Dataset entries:
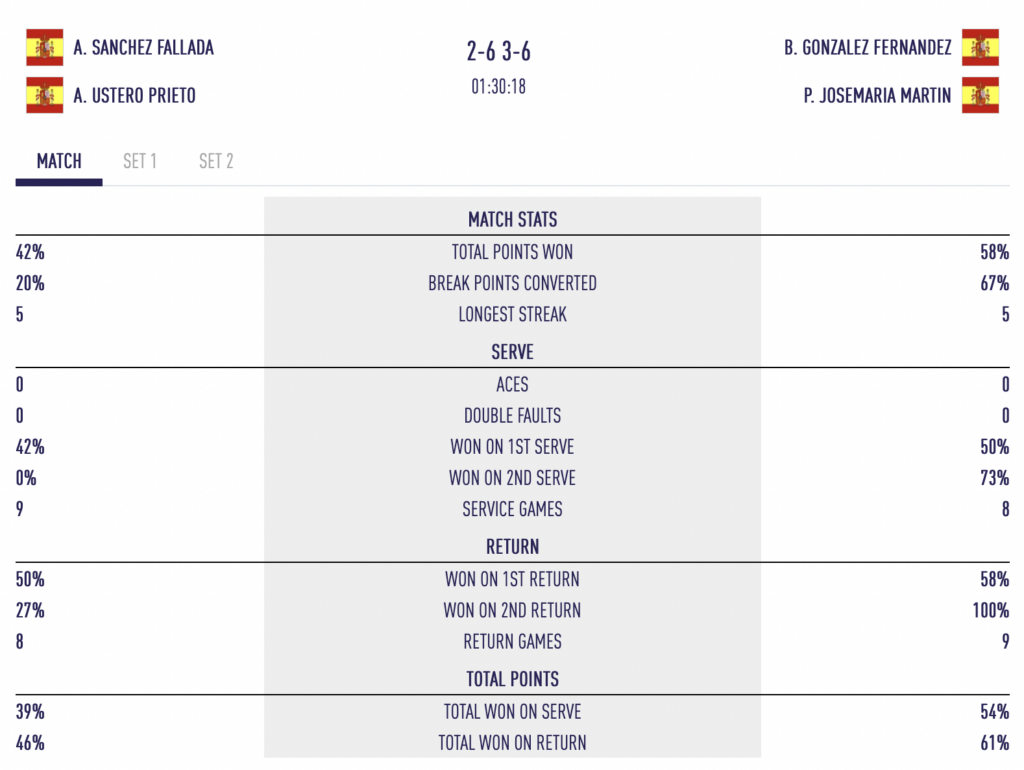Open player A. Ustero Prieto's name
The width and height of the screenshot is (1024, 770).
pyautogui.click(x=135, y=96)
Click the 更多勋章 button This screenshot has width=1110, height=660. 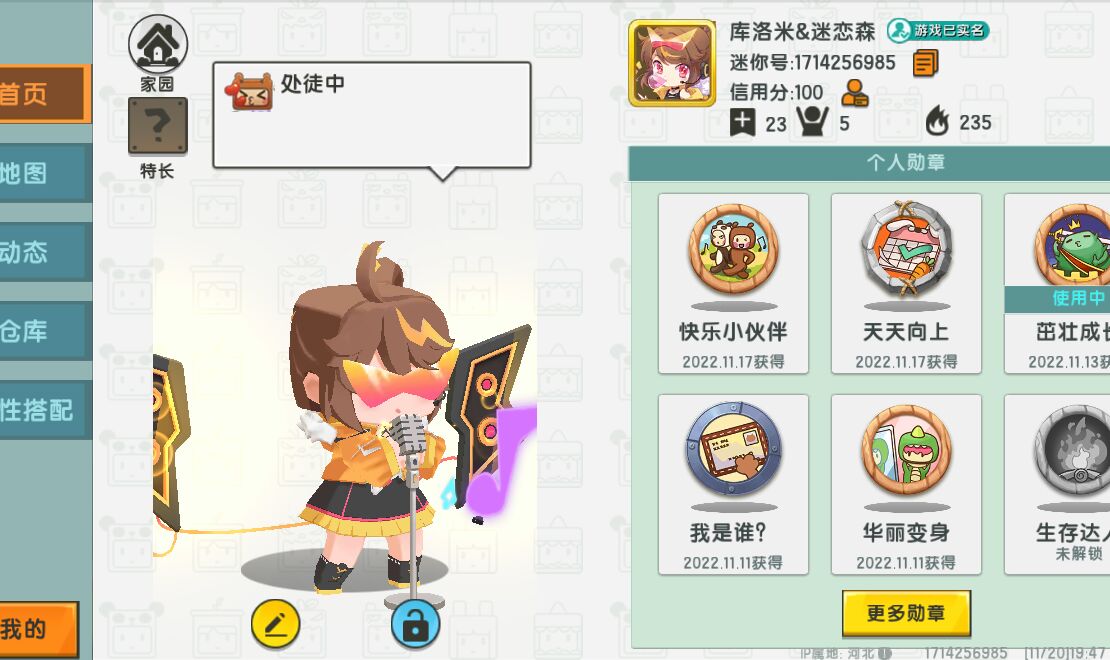pos(906,613)
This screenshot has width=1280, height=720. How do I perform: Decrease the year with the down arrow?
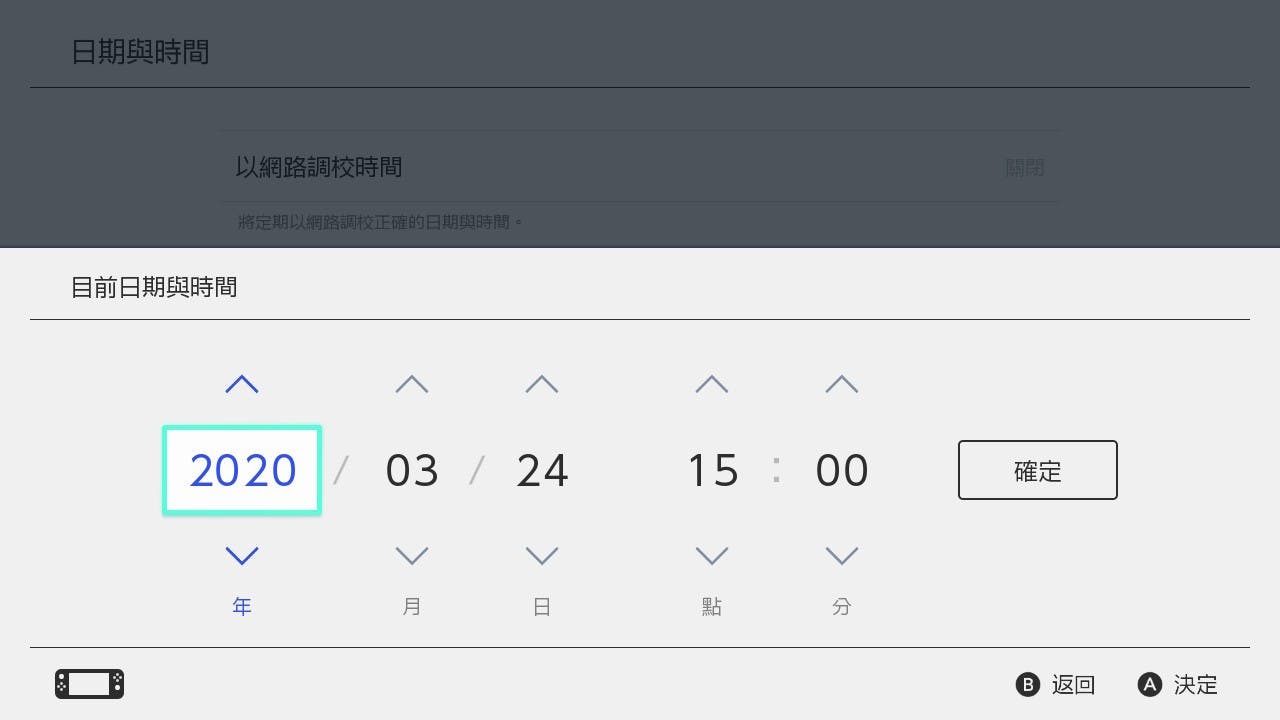(x=242, y=555)
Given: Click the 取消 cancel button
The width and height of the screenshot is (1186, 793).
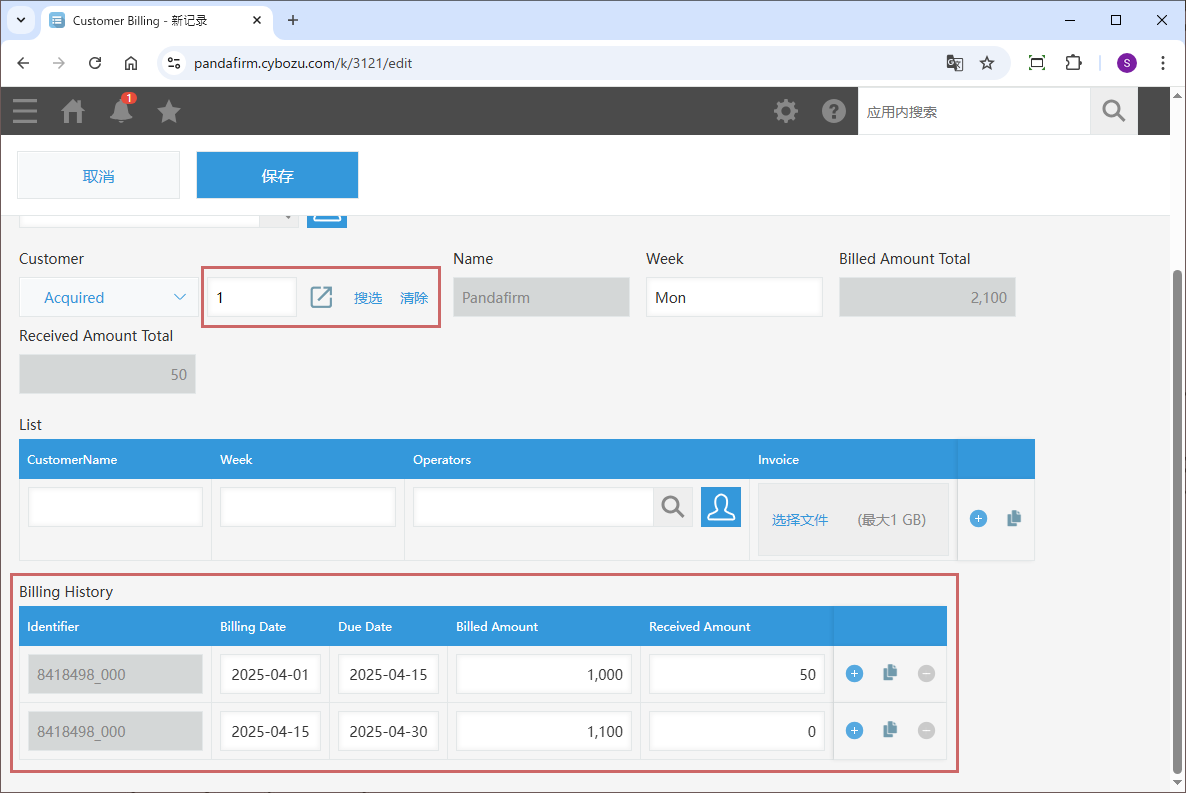Looking at the screenshot, I should tap(98, 176).
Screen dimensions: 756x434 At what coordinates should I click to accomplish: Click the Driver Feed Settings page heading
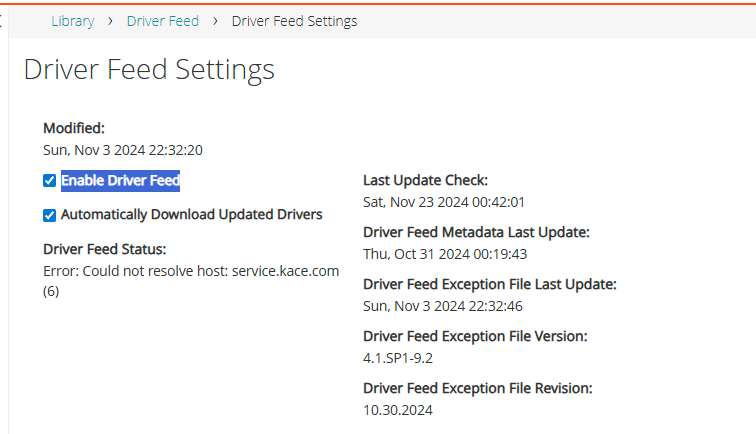coord(148,69)
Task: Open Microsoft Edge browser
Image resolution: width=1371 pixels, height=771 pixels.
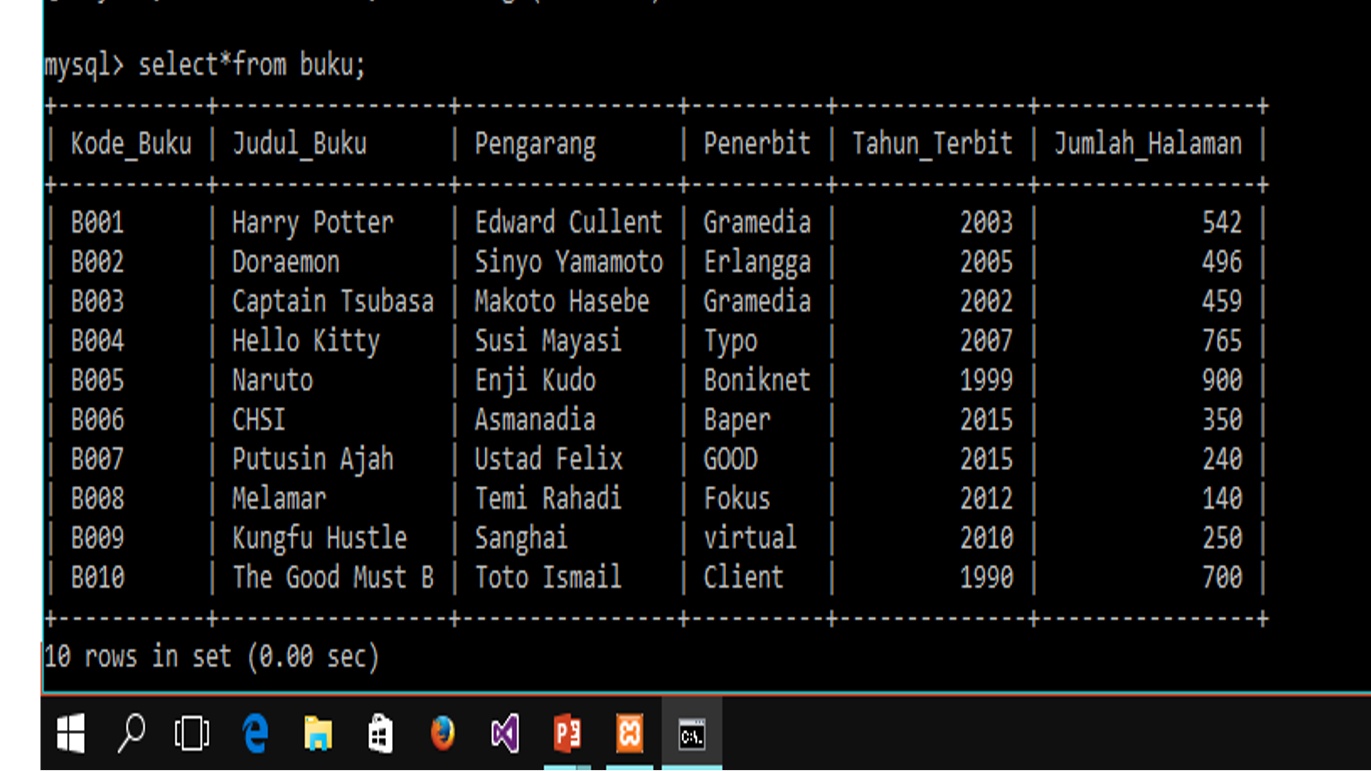Action: click(255, 733)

* [Task brief] Copy exactly the lines that begin at the one containing "Screen dimensions: 756x434" and end at the last line of the records, both included, omitting the pictures.

* [Response to the task]
Screen dimensions: 756x434 At what coordinates should I click to accomplish: Click the Driver Feed Settings page heading
coord(148,69)
Task: Open Microsoft Edge browser
Image resolution: width=1371 pixels, height=771 pixels.
Action: click(255, 733)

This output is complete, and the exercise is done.